Exercise brief >>
Recast as a numbered list the part of the records that opens with the line containing "At what coordinates should I click to accomplish: Open" and closes with the line containing "(1070, 330)", omitting any blank lines.

Supplied entries >>
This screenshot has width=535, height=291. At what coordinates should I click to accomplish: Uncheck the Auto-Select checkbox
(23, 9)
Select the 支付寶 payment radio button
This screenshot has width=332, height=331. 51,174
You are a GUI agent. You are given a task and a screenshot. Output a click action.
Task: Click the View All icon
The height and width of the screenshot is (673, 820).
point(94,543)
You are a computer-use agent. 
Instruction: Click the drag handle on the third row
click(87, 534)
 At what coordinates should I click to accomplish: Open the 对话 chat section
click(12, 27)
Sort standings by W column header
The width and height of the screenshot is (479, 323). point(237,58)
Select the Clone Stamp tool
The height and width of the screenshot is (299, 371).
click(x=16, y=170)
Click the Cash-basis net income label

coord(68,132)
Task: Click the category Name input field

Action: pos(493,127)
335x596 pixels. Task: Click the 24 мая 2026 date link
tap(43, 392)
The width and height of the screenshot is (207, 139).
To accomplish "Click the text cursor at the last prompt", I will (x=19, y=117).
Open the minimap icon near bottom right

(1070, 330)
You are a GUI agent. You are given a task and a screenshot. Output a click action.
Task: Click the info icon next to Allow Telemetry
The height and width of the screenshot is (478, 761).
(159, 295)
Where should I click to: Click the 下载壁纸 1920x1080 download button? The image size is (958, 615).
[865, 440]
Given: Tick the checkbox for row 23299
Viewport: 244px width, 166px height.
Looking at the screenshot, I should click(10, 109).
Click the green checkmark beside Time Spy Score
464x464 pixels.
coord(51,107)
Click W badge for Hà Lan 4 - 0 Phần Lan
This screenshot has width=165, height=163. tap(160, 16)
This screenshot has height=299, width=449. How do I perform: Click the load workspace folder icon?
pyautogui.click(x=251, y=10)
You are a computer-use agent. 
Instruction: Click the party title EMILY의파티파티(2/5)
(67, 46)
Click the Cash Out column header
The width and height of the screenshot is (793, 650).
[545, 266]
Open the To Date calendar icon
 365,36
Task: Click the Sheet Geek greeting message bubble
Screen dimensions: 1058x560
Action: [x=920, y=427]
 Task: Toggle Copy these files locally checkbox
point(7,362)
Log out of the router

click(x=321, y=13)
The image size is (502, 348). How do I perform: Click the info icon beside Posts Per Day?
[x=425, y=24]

Written answer >>
1.  At what coordinates should I click to accomplish: Open the 对话 chat section
2. click(12, 27)
3. Sort standings by W column header
4. The width and height of the screenshot is (479, 323). point(237,58)
5. Select the Clone Stamp tool
6. The height and width of the screenshot is (299, 371).
7. click(x=16, y=170)
8. Click the Cash-basis net income label
9. coord(68,132)
10. Task: Click the category Name input field
11. Action: pos(493,127)
12. 335x596 pixels. Task: Click the 24 мая 2026 date link
13. tap(43, 392)
14. The width and height of the screenshot is (207, 139).
15. To accomplish "Click the text cursor at the last prompt", I will (x=19, y=117).
16. Open the minimap icon near bottom right
17. (1070, 330)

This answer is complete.